Firmin Massot (5 May 1766, in Geneva, Republic of Geneva – 16 May 1849, in Geneva, Switzerland) was a Swiss portrait painter.

Biography 
His father was a master watchmaker. He began his studies in 1778 at the "School of Drawing", then attended classes at the "", where he studied with Jean-Étienne Liotard, among others. A trip to Italy from 1787 to 1788 had a lasting effect on his style. He had his first showing in 1789 at the Salon of Geneva, where he presented an Étude d'après nature (Study from Nature). At the next Salon, he won the Grand Prize. In 1794, he was invited to Lausanne to work for Madame de Staël.

In 1799, he was named Director of the "Écoles de dessin de la ville de Genève" and, the following year, became a member of the art society. From 1807 to 1813, he travelled throughout France, making contacts with fellow artists.

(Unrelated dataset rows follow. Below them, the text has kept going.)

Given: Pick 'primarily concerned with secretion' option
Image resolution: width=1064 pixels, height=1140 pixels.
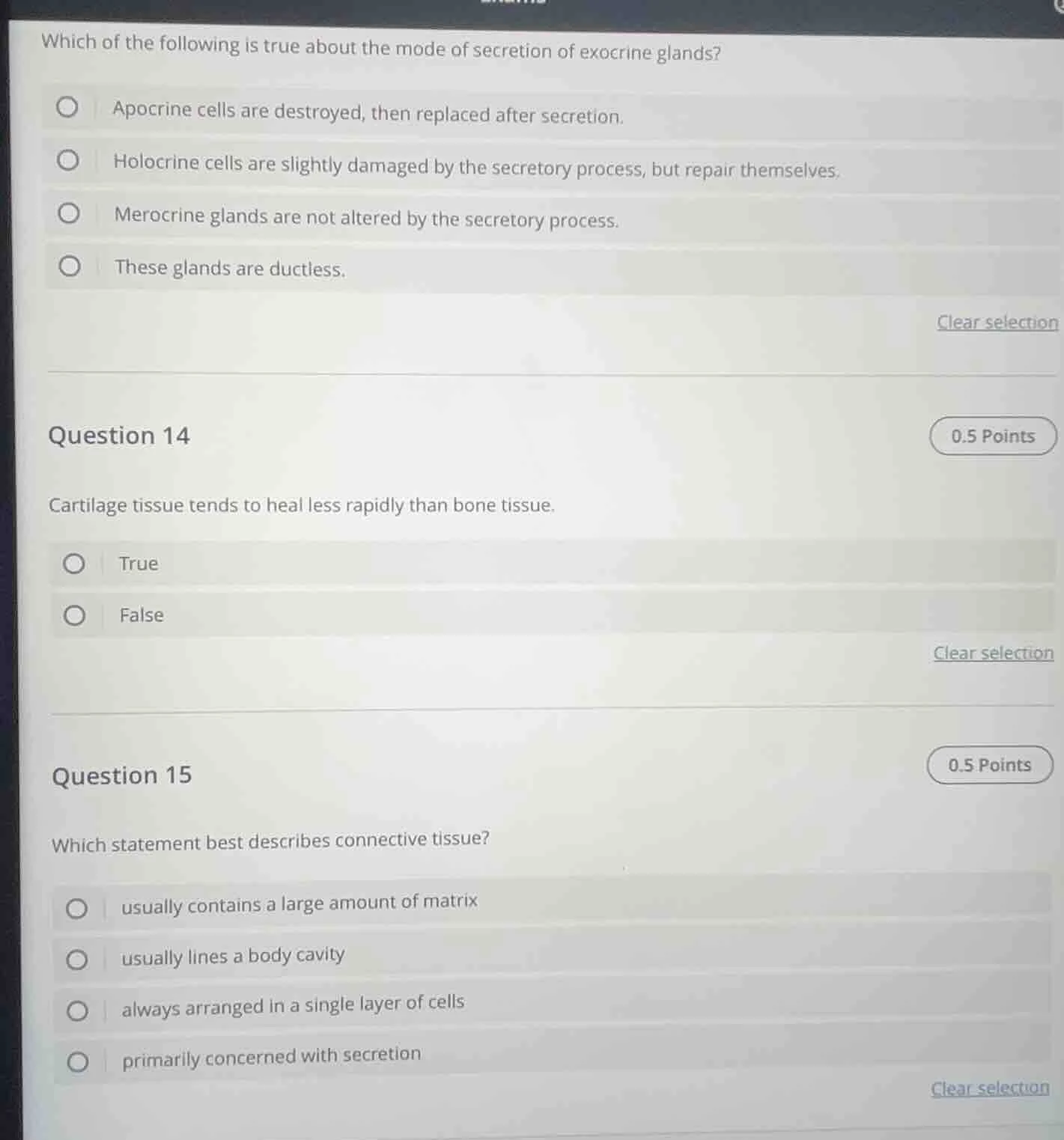Looking at the screenshot, I should (76, 1061).
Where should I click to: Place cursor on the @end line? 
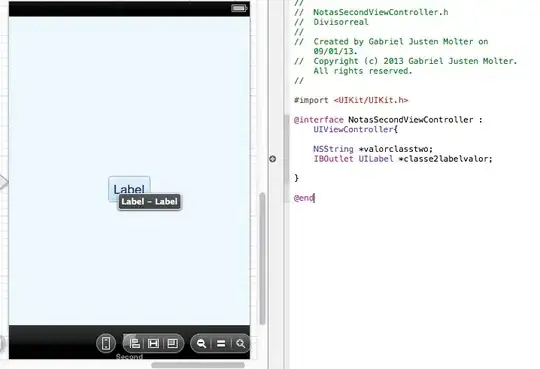[304, 198]
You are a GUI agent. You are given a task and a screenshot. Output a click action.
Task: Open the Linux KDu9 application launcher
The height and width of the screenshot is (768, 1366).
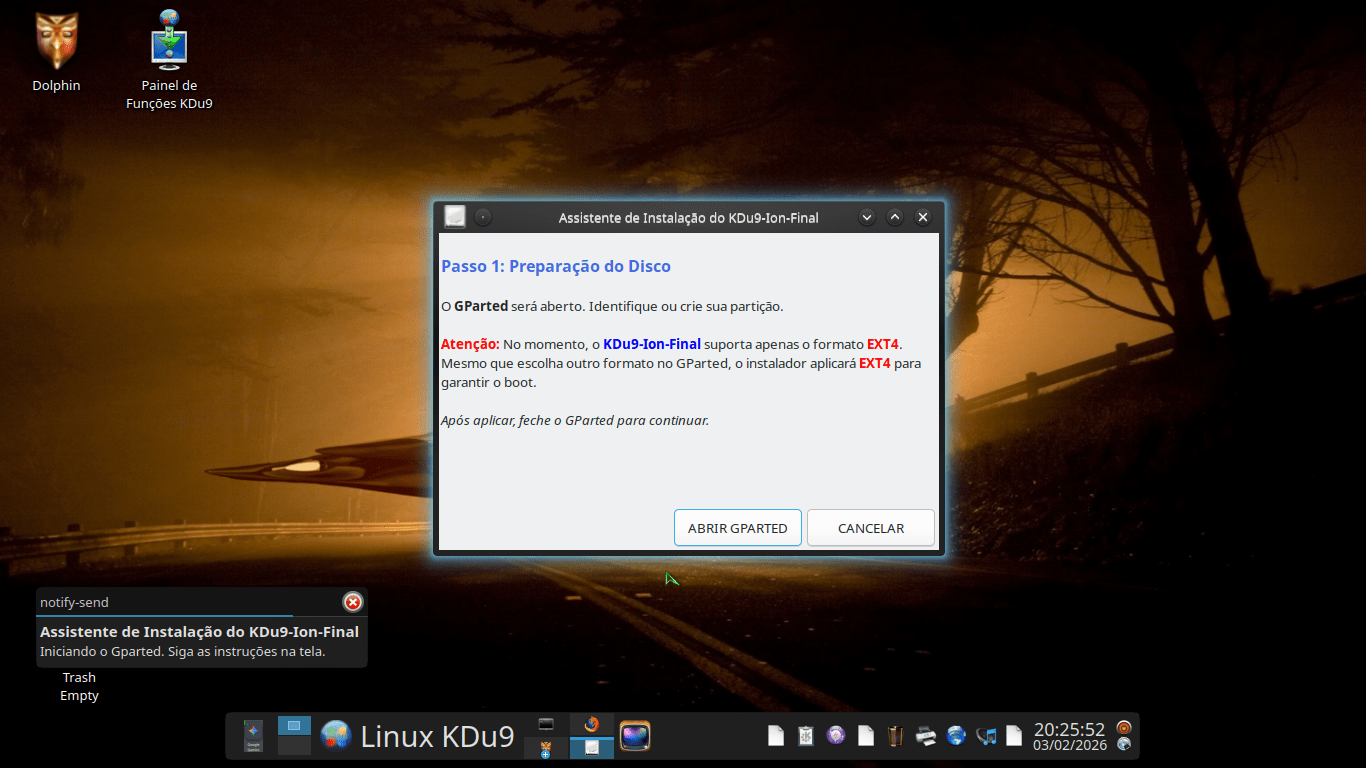tap(417, 737)
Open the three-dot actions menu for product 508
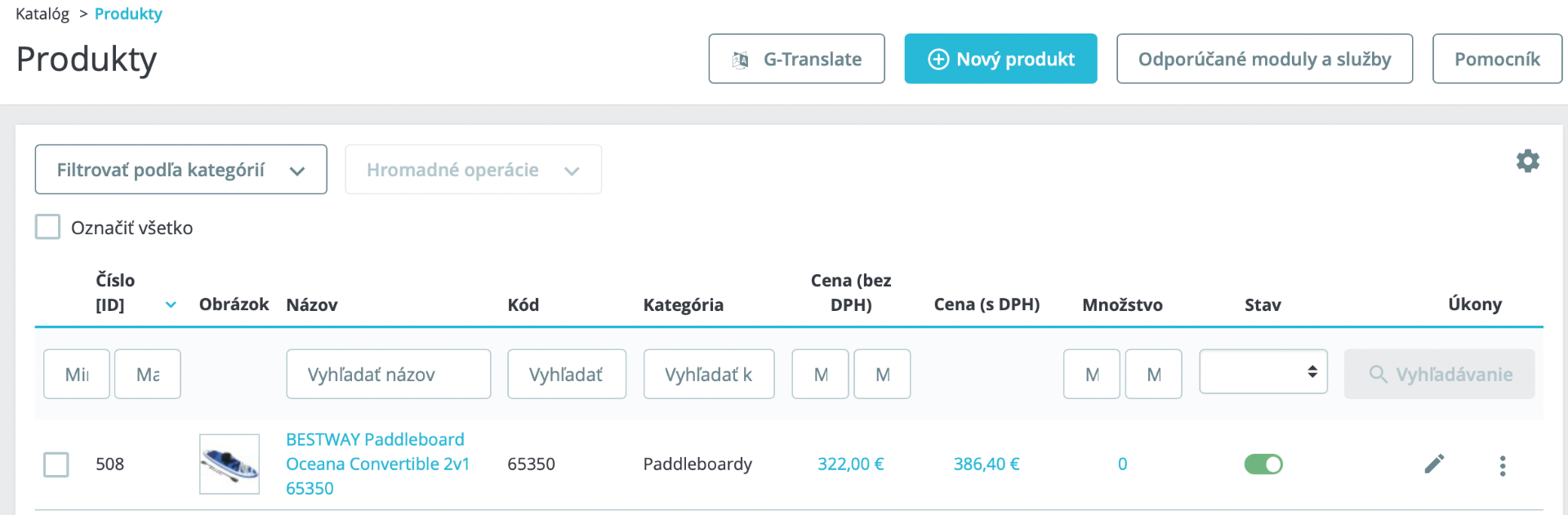Image resolution: width=1568 pixels, height=515 pixels. coord(1502,465)
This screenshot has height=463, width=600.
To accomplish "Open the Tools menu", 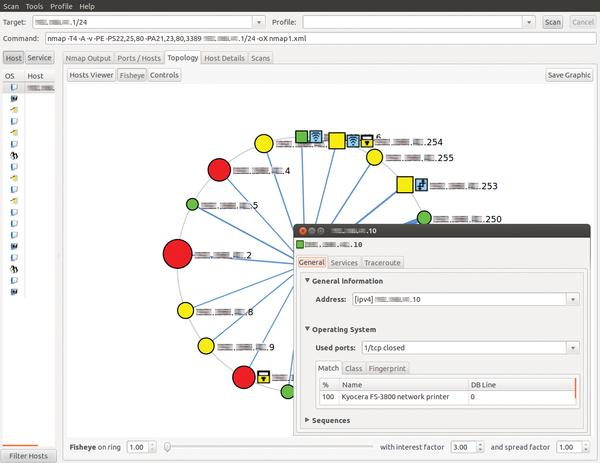I will [35, 6].
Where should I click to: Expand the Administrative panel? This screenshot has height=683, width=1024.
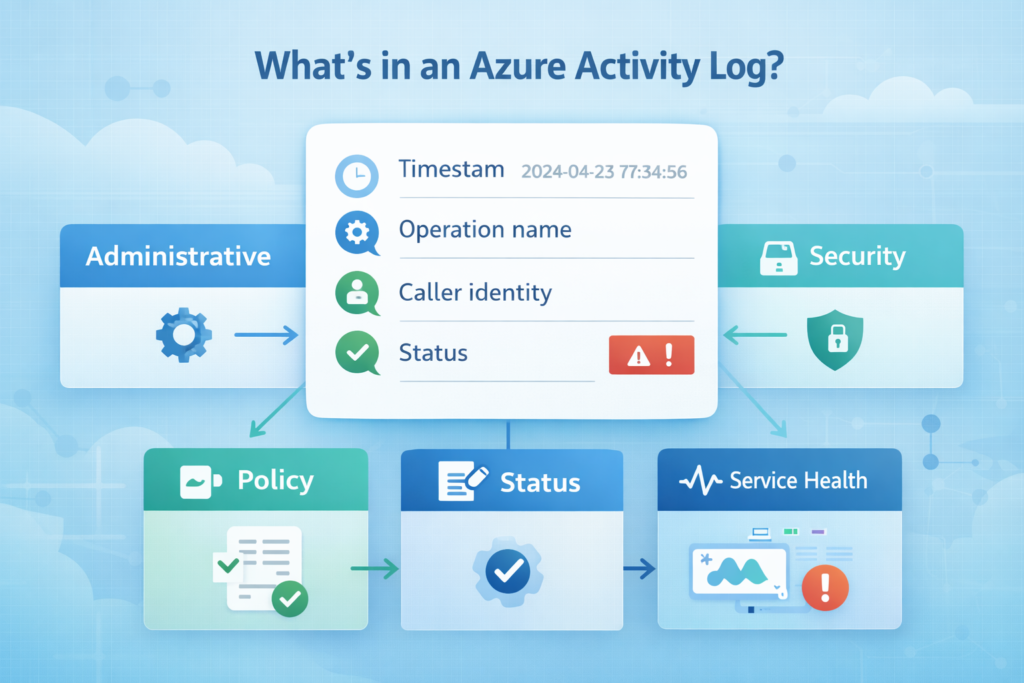[182, 256]
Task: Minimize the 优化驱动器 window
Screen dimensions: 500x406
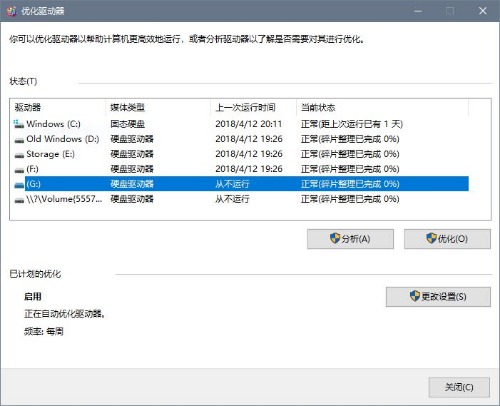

From 1828 to 1829, he toured England and Scotland, receiving many commissions along the way and becoming enamored of the English "conversation pieces". He also favored a style known as "jusqu'aux genoux" (as far as the knees).

After 1820, he eschewed detailed backgrounds in favor of simple tones that emphasized the face. Until then, however, many of his portraits were done in collaboration with the landscape painter Wolfgang-Adam Töpffer and the animal painter Jacques-Laurent Agasse. Created mostly for wealthy patrons, Massot would paint the figures while his associates would fill in the backgrounds with various props that symbolized the sitter. Perhaps because of this, very few of his paintings are signed and attribution is often difficult. It is believed that approximately 250 works are authentically his.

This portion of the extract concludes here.